This tutorial will show you how to run Gallium Data on your machine. Nothing will be installed permanently, it’s all done with Docker containers, so you can throw everything away when you’re done.

There are four versions of this tutorial:

The concepts are the same, pick the one you're most familiar with.

This tutorial will take about 10 minutes, depending on your download speed.

You can also watch this tutorial as a video (below, 5 minutes 38 seconds).

Step 1: Docker is required

For this tutorial, we will require Docker. To verify that Docker is indeed available:

run the following command from a command line:

docker version

You should see some output similar to this:

Client: Docker Engine - Community
Cloud integration 1.0.22
Version: 20.10.12
API version: 1.41
etc...

The exact version numbers are not important -- the important thing is that Docker needs to be running. If you get an error message, you'll need to get Docker up and running before you can continue with this tutorial. Fortunately, there are lots of resources that can help you with that.

We’ll be starting three Docker containers — there are easier ways of doing this using e.g. Docker Compose or Kubernetes, but for this tutorial we want to make sure every component is visible and clearly understood.

We’ll be running all containers in their own Docker network, so let’s create that network.

Run the following command:

docker network create gallium-net

The response should be a long string of letters and numbers, which you can safely ignore, something like:

9ef282f6d3cce819a etc...

Docker is now ready, let’s move on to the next step.

Step 2: Start the three containers

If this is your first time running this tutorial, note that it will download about 1GB of container images, which can take a while on slow connections.

1 - Start the MongoDB database server

Gallium Data is a database proxy, which is pointless without a database. So let’s start a database.

If you have a MongoDB instance already running, you could use that, but for this tutorial, we recommend you follow these instructions.

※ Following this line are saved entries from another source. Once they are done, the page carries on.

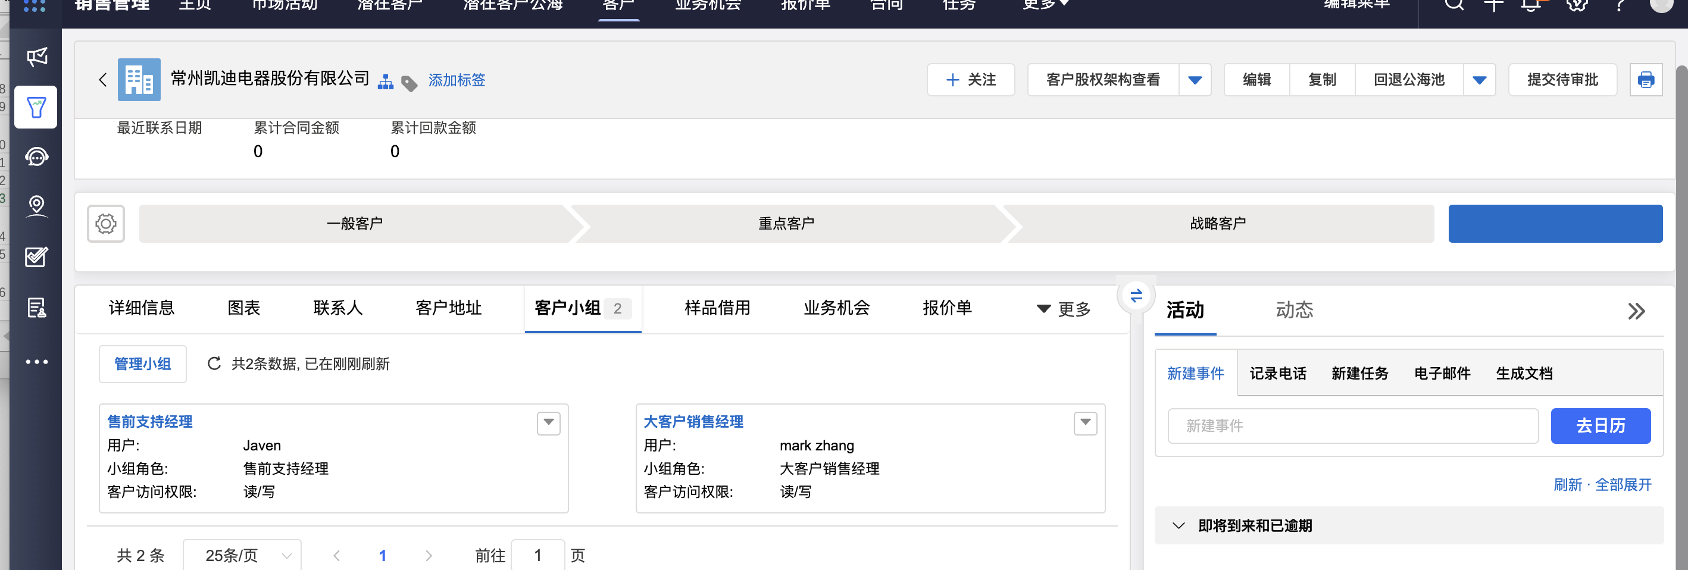This screenshot has height=570, width=1688.
Task: Open the checklist task sidebar icon
Action: 37,257
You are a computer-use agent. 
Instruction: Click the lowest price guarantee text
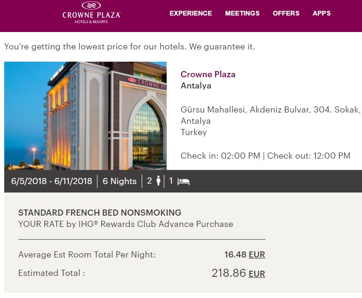[x=129, y=47]
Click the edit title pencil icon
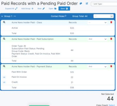Viewport: 117px width, 106px height. coord(87,4)
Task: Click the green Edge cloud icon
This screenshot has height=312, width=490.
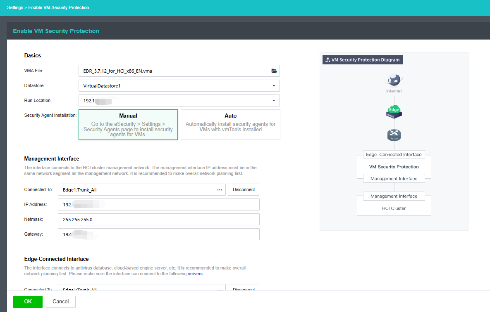Action: click(x=394, y=111)
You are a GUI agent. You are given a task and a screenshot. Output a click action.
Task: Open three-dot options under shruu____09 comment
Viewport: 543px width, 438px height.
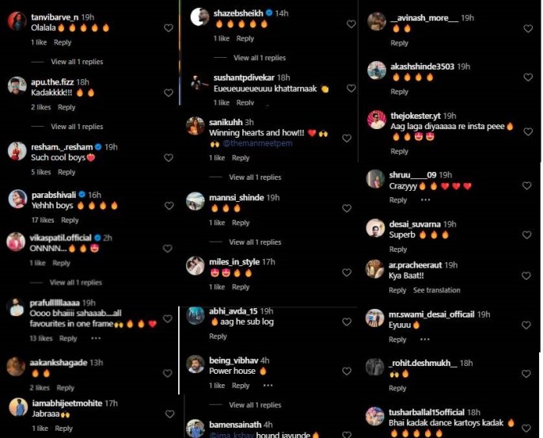click(425, 200)
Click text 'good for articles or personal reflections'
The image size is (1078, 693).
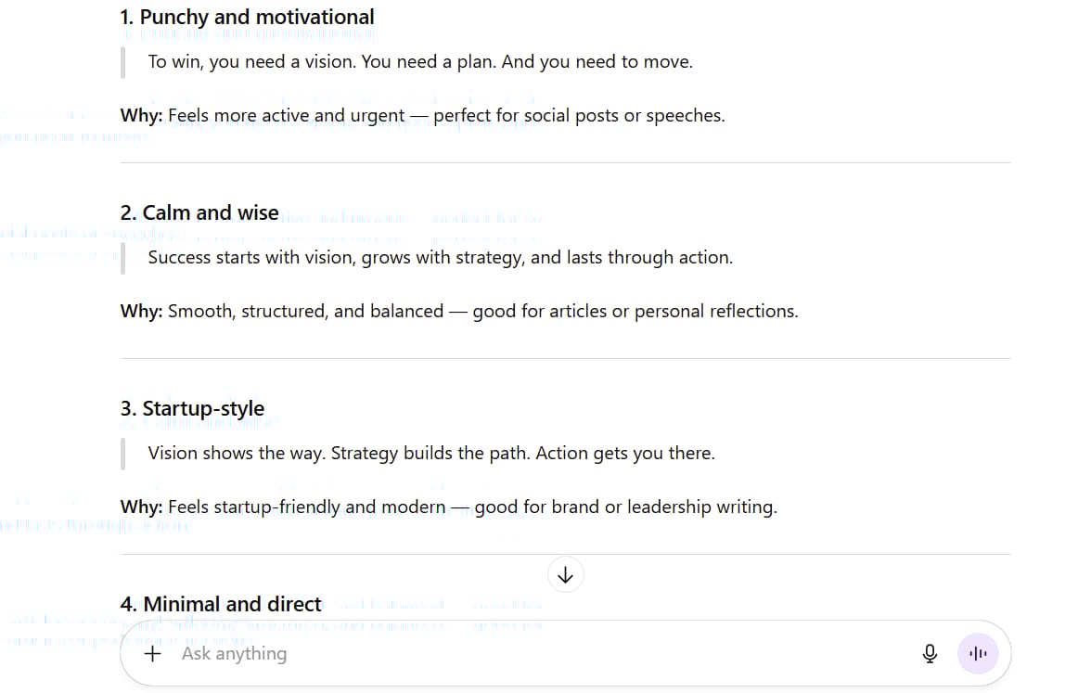(x=635, y=312)
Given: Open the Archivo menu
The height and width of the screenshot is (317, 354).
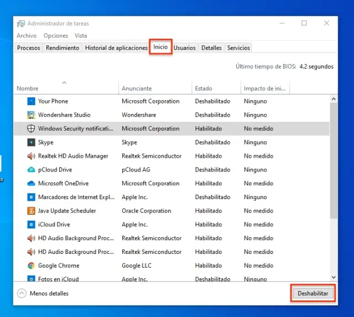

Run the following from a command line:

docker run -d --rm --name mongo-gallium --network gallium-net -e MONGO_INITDB_ROOT_USERNAME=mongoadmin -e MONGO_INITDB_ROOT_PASSWORD=DataGamma -p 27017:27017 galliumdata/gallium-data-demo-mongo:3 --tlsMode preferTLS --tlsCertificateKeyFile /var/certs/mongo-demo.pem

This may take a minute as Docker downloads the image and starts it up. This image is simply the standard MongoDB image, preloaded with a sample collection of companies. There is nothing special about this image: Gallium Data can run with any MongoDB database.


2 - Start Gallium Data

Obviously we also need to start an instance of Gallium Data.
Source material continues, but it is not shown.